** begin EXTRACTED TEXT **

As a writer who has perhaps published a book and is engrossed in the mysteries of marketing, you may be able to discern seven distinct stages to the whole process - though you probably haven’t experienced all seven. I’ll try to summarise them for you here.

1. No marketing.

When you are in the throes of writing your masterpiece, you probably give little thought to its future marketing. And that’s perfectly understandable and acceptable. As you type out your next scene, you don’t want to be distracted by thoughts of how this will play out on a poster or in a blurb - you just want to get on with it and get to the end of the story. Nevertheless, as we will see, the writing of the story and the marketing of a story are interconnected in ways that you may not have thought of. But we’ll have to cover some of the other stages before that becomes clear.

2. Initial panic.

Having reached the finale of your story, and then having edited the whole thing and had it read over and tweaked into as perfect a state that you can imagine, you at last turn away from the manuscript and think ‘How am I going to get this to readers?’ It’s all very well completing what you think is a good tale: will readers think it’s any good? And, before it can even reach readers, what will a publisher make of it? And, even prior to a publisher, what about an agent? For the first time, emerging from the depths of creating the thing, you begin to think about its transmission into the outer world.

** end EXTRACTED TEXT **
** begin EXTRACTED INFORMATION **

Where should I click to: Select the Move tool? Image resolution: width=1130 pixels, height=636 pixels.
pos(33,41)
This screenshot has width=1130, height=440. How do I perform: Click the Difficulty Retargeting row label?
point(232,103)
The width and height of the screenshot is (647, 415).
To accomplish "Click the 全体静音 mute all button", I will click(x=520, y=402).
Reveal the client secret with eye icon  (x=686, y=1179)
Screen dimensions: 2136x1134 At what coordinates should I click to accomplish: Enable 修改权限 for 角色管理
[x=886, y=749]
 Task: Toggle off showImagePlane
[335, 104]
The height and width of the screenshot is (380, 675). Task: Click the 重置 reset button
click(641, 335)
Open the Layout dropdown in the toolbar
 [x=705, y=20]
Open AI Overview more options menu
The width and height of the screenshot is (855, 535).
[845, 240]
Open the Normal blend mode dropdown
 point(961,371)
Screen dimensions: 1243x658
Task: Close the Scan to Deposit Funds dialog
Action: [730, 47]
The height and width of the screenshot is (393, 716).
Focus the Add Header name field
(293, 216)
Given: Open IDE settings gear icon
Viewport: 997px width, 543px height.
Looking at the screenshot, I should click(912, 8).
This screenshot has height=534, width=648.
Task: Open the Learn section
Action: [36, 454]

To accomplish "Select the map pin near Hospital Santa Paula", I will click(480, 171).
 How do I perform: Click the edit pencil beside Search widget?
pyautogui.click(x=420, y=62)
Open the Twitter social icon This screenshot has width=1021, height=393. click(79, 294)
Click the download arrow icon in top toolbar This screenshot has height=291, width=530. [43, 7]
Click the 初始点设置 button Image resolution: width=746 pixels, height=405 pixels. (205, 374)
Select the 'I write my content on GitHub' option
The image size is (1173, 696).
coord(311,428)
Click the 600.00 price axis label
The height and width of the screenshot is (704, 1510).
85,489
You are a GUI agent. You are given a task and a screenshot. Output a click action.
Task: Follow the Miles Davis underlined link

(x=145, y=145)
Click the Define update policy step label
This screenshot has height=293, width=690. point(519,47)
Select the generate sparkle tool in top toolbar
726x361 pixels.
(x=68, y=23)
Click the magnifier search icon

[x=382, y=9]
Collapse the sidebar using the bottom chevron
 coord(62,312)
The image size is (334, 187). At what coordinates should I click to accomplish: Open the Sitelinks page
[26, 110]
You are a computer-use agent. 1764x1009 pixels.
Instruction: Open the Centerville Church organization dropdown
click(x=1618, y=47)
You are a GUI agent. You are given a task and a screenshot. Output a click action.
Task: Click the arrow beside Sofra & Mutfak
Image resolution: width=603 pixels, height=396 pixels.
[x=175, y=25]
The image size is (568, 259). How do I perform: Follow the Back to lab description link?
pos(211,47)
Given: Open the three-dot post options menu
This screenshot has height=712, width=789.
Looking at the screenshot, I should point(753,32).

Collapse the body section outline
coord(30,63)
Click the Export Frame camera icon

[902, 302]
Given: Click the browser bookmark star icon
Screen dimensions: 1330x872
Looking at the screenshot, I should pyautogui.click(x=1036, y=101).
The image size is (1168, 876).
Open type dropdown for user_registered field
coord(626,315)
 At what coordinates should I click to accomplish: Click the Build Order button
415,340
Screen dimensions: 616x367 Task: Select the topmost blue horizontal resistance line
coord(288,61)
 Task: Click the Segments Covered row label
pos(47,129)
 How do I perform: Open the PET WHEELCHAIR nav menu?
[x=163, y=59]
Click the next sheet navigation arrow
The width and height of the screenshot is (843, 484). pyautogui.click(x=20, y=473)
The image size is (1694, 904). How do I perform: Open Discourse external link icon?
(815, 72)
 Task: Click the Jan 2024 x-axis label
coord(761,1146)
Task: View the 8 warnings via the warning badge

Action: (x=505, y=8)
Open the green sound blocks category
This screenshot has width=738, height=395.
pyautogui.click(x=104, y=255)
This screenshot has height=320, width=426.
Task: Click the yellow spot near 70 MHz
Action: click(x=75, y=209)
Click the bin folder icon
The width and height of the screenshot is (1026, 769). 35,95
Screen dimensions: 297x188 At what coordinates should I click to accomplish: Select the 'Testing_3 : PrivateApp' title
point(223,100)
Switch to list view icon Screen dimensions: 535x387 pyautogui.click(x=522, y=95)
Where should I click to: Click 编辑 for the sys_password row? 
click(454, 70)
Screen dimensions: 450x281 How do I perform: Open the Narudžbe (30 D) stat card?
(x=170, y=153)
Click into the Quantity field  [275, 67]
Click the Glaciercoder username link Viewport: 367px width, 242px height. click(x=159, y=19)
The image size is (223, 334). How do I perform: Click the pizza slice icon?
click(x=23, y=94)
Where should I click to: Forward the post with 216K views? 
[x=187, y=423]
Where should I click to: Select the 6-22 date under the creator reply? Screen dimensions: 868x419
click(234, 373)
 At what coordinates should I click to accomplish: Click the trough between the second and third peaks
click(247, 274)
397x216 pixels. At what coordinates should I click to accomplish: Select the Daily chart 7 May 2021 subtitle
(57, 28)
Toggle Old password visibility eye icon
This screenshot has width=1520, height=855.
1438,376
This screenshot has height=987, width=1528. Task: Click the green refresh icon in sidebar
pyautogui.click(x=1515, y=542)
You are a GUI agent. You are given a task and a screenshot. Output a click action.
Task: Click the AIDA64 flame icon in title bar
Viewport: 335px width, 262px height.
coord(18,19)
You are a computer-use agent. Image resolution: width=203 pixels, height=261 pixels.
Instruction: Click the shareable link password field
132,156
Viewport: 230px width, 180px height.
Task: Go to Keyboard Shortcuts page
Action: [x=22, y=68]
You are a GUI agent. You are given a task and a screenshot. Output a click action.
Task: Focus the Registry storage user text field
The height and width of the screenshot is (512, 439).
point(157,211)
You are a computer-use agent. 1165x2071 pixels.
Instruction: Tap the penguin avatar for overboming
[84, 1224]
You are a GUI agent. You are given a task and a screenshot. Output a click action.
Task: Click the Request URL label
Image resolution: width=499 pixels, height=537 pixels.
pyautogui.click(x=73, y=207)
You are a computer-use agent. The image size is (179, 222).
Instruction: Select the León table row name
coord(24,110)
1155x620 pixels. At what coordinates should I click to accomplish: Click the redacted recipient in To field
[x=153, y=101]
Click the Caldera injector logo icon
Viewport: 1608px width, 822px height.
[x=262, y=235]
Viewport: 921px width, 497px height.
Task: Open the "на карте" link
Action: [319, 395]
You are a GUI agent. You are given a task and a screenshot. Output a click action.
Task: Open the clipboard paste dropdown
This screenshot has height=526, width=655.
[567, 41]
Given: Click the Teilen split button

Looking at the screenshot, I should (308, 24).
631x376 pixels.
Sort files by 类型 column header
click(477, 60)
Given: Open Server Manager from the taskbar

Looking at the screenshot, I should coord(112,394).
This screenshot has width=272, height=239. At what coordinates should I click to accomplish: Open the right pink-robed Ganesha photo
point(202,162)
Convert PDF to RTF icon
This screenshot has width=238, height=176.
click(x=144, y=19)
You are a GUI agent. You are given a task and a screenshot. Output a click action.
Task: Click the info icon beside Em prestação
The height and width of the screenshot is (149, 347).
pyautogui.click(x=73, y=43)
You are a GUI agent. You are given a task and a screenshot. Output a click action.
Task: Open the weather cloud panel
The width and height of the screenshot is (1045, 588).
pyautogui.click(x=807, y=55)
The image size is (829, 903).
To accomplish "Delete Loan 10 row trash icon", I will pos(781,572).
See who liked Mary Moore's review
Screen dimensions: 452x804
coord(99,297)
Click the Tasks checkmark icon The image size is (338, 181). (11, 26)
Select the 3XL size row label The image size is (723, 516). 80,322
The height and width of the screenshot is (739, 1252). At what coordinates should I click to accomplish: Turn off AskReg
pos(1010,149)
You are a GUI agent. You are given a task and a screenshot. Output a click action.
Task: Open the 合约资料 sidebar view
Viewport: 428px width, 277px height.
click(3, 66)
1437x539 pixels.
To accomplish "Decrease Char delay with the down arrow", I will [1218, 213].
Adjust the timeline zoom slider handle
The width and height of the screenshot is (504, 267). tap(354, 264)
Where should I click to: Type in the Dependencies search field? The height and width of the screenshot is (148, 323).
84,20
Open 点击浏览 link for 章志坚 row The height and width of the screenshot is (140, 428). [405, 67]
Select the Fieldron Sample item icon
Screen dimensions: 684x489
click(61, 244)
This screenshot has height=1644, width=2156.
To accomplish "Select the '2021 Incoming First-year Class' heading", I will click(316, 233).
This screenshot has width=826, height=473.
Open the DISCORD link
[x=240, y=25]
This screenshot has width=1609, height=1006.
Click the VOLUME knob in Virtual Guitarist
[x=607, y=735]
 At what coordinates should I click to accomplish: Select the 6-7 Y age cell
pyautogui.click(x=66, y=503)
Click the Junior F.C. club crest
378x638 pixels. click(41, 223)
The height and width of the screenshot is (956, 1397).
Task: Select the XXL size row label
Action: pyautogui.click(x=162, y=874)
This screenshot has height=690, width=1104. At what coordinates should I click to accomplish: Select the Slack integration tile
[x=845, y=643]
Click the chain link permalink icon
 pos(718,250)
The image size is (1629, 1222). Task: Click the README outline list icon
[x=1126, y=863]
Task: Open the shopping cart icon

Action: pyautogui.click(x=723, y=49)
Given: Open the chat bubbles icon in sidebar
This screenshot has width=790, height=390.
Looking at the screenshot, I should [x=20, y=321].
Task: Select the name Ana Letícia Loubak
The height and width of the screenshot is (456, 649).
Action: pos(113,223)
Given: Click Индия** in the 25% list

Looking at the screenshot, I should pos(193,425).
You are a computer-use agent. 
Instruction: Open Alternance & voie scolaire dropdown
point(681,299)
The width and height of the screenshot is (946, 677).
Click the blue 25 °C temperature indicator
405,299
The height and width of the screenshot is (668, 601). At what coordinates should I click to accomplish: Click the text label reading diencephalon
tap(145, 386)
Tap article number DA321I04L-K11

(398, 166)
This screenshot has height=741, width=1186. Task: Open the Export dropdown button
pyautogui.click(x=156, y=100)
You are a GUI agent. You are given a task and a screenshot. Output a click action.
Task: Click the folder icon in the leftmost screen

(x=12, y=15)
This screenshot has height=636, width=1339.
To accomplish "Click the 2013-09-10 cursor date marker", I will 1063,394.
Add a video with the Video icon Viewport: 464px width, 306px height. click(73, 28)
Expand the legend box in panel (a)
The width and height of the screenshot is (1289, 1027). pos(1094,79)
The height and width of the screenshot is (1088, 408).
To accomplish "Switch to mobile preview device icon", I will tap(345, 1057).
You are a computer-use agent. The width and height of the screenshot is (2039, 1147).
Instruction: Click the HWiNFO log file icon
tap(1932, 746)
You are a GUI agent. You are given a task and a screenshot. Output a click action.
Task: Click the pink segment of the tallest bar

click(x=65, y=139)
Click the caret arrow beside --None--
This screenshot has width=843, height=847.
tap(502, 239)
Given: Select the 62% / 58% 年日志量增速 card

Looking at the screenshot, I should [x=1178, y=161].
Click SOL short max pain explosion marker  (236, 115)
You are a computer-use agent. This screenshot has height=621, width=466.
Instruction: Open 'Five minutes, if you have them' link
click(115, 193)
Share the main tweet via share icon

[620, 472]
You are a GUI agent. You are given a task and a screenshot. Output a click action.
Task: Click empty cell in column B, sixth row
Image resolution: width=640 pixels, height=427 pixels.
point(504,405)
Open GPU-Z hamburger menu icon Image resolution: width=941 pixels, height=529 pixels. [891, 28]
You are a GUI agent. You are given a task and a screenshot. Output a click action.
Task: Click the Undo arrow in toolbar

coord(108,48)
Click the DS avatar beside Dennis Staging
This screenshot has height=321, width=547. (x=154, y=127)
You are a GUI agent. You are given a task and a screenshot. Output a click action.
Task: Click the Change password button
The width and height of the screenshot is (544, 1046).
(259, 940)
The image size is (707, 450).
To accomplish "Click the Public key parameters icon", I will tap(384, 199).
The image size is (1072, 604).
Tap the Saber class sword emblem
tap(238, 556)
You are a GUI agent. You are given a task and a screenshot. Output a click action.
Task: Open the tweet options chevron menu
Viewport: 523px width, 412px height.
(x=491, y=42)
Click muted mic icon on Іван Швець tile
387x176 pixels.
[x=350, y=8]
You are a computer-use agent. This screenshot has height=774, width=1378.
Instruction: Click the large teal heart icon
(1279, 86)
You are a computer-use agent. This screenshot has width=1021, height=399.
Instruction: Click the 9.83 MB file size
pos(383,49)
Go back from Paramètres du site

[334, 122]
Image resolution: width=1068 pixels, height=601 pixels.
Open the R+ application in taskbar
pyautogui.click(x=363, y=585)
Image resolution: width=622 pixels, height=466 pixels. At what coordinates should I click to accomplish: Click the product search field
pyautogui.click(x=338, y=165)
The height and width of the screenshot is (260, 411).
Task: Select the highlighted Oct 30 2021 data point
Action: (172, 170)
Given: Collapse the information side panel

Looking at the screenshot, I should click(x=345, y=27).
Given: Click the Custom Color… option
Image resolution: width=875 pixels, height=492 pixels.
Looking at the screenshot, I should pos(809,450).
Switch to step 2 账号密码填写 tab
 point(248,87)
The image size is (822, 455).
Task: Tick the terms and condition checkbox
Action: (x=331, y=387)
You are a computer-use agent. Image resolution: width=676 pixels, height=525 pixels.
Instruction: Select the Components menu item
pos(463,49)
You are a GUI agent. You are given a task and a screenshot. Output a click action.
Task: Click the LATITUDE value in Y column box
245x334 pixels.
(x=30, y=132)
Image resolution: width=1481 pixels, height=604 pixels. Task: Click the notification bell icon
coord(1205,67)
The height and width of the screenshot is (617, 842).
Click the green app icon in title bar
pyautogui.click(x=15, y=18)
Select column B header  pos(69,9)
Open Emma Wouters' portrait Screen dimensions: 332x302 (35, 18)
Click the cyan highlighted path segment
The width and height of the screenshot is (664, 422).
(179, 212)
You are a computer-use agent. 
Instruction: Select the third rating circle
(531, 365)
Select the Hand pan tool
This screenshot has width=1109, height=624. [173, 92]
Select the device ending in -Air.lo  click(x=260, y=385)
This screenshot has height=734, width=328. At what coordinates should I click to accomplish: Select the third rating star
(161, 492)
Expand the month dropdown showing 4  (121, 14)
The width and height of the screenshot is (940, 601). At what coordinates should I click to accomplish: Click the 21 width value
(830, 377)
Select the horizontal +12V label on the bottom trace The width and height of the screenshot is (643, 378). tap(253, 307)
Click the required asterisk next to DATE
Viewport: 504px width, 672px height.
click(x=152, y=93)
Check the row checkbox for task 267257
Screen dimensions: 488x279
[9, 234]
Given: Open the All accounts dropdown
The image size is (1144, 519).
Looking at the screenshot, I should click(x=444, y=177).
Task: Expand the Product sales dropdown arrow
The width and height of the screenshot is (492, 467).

** end EXTRACTED INFORMATION **

PROBLEMS TO WORK ON -
- a) Reproduce the stretch of the book-marketing passage from "1. No marketing." through "that becomes clear." word for word.
- b) Resume the passage on the stages of marketing a book, picking up right after its final sentence.

SET OF ANSWERS -
- a)
1. No marketing.

When you are in the throes of writing your masterpiece, you probably give little thought to its future marketing. And that’s perfectly understandable and acceptable. As you type out your next scene, you don’t want to be distracted by thoughts of how this will play out on a poster or in a blurb - you just want to get on with it and get to the end of the story. Nevertheless, as we will see, the writing of the story and the marketing of a story are interconnected in ways that you may not have thought of. But we’ll have to cover some of the other stages before that becomes clear.

- b)
Many writers panic at this stage. As a result of their initial terror, many also introvert and at once begin to suspect that the work on which they have slaved for so long will be inadequate. Putting on the glasses of a reader, rather than a writer, for the first time, they begin to see (they think) just how unmarketable the whole thing is. This can happen even after someone has accepted the work for publication, or after the writer themselves has issued the book into the marketplace and not yet had a response from that marketplace: blind panic.

But there’s a long way to go yet.

3. Glimpse of hope.

Whether they have self-published a book or gone through traditional channels and had their work published by others, writers will usually manage to get to the point where, using conventional marketing techniques either themselves or through a publisher, they have achieved a few sales.

This stage looks like this: the author, whether working through a publisher or not, is now no longer an author (he or she feels) but is spending most of the time focusing on selling the book. This can be through social media advertising, appearing in blogs, being interviewed on radio, having articles appear about them in the newspapers, or any other traditional form of mass-market promotion. After some tremendous effort, a few sales trickle in. This gives the author a brief glimpse of success, and fires them up to do more.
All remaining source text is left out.